*** Opening of Record extracts ***

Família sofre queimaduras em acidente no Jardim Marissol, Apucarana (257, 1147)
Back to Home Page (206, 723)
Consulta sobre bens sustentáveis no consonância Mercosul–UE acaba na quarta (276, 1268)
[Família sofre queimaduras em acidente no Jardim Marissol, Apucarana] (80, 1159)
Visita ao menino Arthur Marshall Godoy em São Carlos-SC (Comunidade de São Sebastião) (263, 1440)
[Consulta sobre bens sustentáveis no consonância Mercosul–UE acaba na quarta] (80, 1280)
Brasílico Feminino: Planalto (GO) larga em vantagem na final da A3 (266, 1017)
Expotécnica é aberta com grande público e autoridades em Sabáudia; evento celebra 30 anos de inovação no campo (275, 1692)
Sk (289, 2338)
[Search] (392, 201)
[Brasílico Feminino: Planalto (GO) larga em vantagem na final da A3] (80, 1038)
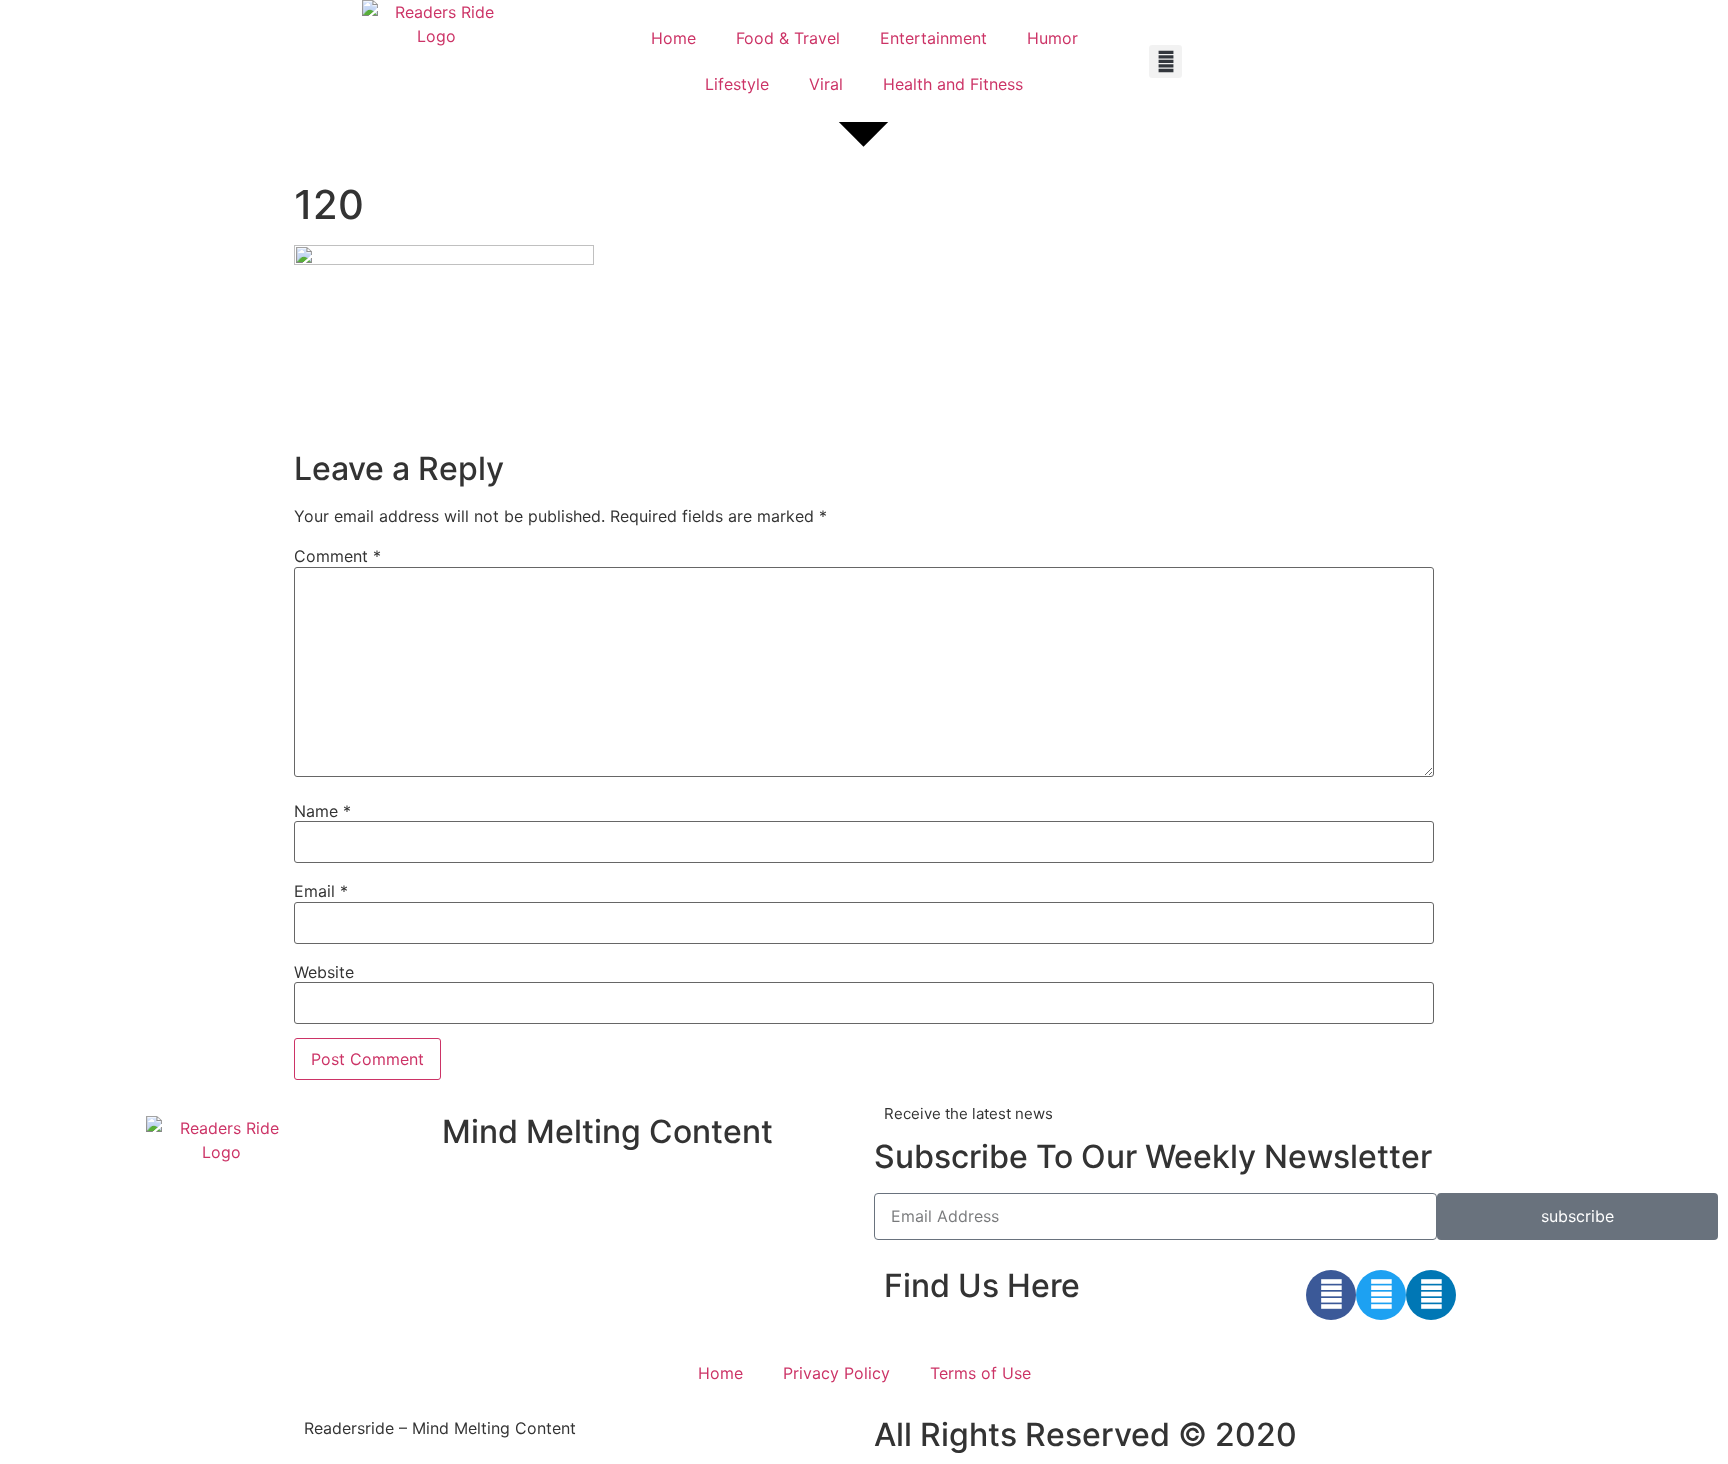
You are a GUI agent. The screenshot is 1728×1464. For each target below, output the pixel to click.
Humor (1052, 38)
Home (673, 38)
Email (321, 891)
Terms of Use (980, 1373)
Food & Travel (788, 38)
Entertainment (933, 38)
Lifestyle (737, 84)
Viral (826, 84)
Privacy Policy (836, 1373)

*** Close of Record extracts ***

### What the task requires
Only one stretch of the entries above is wanted: the lines from the one containing "quarta (276, 1268)" through the one containing "A3 (266, 1017)". Please reproduce it exactly.

### Your solution
Consulta sobre bens sustentáveis no consonância Mercosul–UE acaba na quarta (276, 1268)
[Família sofre queimaduras em acidente no Jardim Marissol, Apucarana] (80, 1159)
Visita ao menino Arthur Marshall Godoy em São Carlos-SC (Comunidade de São Sebastião) (263, 1440)
[Consulta sobre bens sustentáveis no consonância Mercosul–UE acaba na quarta] (80, 1280)
Brasílico Feminino: Planalto (GO) larga em vantagem na final da A3 (266, 1017)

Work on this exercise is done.